2. Participants will be able to list the categories of stakeholders in a Future Search Conference.
3. Participants will be able to list the parts of a Future Search conference and the tasks for the planning team.
4. Participants will be able to contrast Future Search with other large group interventions such as Open Space and World Café.

Schedule/Activity Format:
10 minutes – Introduction to Future Search, why Future Search?
40 minutes – Lecturette on Future Search (principles, conditions for success, how to define stakeholder groups, parts of a FS conference, the FS planning process
40 minutes – Small groups: brainstorm possible applications of FS to specific situations/organizations.

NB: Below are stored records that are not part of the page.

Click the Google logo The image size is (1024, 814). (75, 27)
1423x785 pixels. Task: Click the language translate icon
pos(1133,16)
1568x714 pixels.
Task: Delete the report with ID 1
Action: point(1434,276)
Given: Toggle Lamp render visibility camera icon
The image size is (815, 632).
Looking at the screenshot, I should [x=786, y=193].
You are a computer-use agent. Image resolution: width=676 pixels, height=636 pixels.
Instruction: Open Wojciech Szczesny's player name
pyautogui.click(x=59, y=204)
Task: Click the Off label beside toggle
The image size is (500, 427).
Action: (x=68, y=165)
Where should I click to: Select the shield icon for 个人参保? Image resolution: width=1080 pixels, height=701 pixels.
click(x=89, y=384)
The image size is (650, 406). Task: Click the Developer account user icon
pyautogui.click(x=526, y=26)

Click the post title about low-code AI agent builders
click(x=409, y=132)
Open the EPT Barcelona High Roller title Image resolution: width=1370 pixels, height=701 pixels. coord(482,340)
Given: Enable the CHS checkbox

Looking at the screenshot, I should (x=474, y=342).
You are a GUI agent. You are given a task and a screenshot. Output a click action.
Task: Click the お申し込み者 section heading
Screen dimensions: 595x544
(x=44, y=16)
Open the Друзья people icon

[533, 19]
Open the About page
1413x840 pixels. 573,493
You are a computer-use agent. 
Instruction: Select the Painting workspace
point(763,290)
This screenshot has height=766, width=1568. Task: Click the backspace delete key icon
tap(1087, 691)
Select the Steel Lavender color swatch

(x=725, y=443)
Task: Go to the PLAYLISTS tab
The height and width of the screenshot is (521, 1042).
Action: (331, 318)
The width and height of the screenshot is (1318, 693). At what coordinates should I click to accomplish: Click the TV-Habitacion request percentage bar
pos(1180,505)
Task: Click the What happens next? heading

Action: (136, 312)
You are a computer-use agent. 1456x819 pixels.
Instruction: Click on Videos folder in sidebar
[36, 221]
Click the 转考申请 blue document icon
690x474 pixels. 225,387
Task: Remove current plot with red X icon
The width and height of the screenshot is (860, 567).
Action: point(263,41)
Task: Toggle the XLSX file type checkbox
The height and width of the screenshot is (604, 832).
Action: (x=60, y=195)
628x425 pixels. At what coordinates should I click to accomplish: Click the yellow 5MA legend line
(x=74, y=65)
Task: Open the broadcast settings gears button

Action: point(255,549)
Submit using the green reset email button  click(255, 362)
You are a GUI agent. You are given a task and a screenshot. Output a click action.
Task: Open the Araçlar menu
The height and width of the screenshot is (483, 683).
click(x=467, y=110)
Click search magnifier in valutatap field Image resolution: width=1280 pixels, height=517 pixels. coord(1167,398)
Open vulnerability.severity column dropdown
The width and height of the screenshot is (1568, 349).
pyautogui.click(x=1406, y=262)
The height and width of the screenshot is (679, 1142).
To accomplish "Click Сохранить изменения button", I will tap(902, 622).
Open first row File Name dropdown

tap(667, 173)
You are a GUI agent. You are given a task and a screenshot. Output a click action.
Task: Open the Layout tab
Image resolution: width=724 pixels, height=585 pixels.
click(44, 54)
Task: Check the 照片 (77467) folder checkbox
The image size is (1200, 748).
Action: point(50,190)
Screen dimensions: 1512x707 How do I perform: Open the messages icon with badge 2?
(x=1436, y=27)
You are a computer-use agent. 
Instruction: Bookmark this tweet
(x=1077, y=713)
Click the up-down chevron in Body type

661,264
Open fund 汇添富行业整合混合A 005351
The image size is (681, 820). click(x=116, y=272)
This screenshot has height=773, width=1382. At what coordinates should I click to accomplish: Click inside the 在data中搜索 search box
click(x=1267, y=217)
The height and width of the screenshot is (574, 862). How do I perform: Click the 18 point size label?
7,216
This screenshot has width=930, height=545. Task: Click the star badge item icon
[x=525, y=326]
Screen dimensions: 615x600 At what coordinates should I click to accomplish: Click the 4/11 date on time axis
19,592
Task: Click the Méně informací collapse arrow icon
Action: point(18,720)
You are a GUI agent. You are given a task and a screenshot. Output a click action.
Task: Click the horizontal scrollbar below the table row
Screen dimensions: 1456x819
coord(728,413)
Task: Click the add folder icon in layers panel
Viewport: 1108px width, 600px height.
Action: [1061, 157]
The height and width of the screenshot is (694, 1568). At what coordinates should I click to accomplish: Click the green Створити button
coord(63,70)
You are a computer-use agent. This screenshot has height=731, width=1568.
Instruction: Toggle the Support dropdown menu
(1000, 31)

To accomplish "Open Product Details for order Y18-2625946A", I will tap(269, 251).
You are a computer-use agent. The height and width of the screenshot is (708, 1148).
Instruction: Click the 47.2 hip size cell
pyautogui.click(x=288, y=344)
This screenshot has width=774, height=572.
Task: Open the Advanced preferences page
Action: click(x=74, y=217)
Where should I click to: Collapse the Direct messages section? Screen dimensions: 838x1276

Select one and act as planning committee to define the title of the FS, and identify stakeholder groups
30 minutes – Small groups report out, large group discusses the situations. Vote on one scenario to work on in more detail in the second half
(15 minutes – Break)
15 minutes – Large group discusses the chosen scenario/application for Future Search to finalize the stakeholder groups. Stakeholder roles are assigned to each participant
40 minutes – Large group creates a mind-map of current trends affecting the system, with participants in the role of stakeholders
10 minutes – Vote as stakeholder groups using color-coded dots on which trends most need to be addressed
20 minutes – Votes tabulated and discussed by large group in detail
25 minutes – Processing of the role playing experience, question and answer about Future Search, discussion of complications, indications and contraindications for using Future Search, and contrast with other large group interventions such as Open Space and World Café
10 minutes – Summary and closing

Teaching Format:

  • Case Illustrations/Examples
  • Group Exercises
  • Lecture/Presentation
  • Participant discussion
  • Participant role play or rehearsal
  • Question and answer

Biographical Summary:

Jeffrey Axelbank, Psy.D. is a psychologist working for over 30 years in both clinical and organizational consulting roles. He has worked with schools, community groups, companies, and organizations on such issues as navigating changes and transitions, conflicts between subgroups, corporate culture, team development, leadership development, strategic planning, and succession planning. Dr. Axelbank specializes in working with diverse large groups, whole system interventions involving multiple stakeholder groups, using methods such as Future Search, Open Space, and World Café. He earned a doctorate at the Rutgers University, and completed specialized training as a consultant in the Organization Program at the William Alanson White Institute.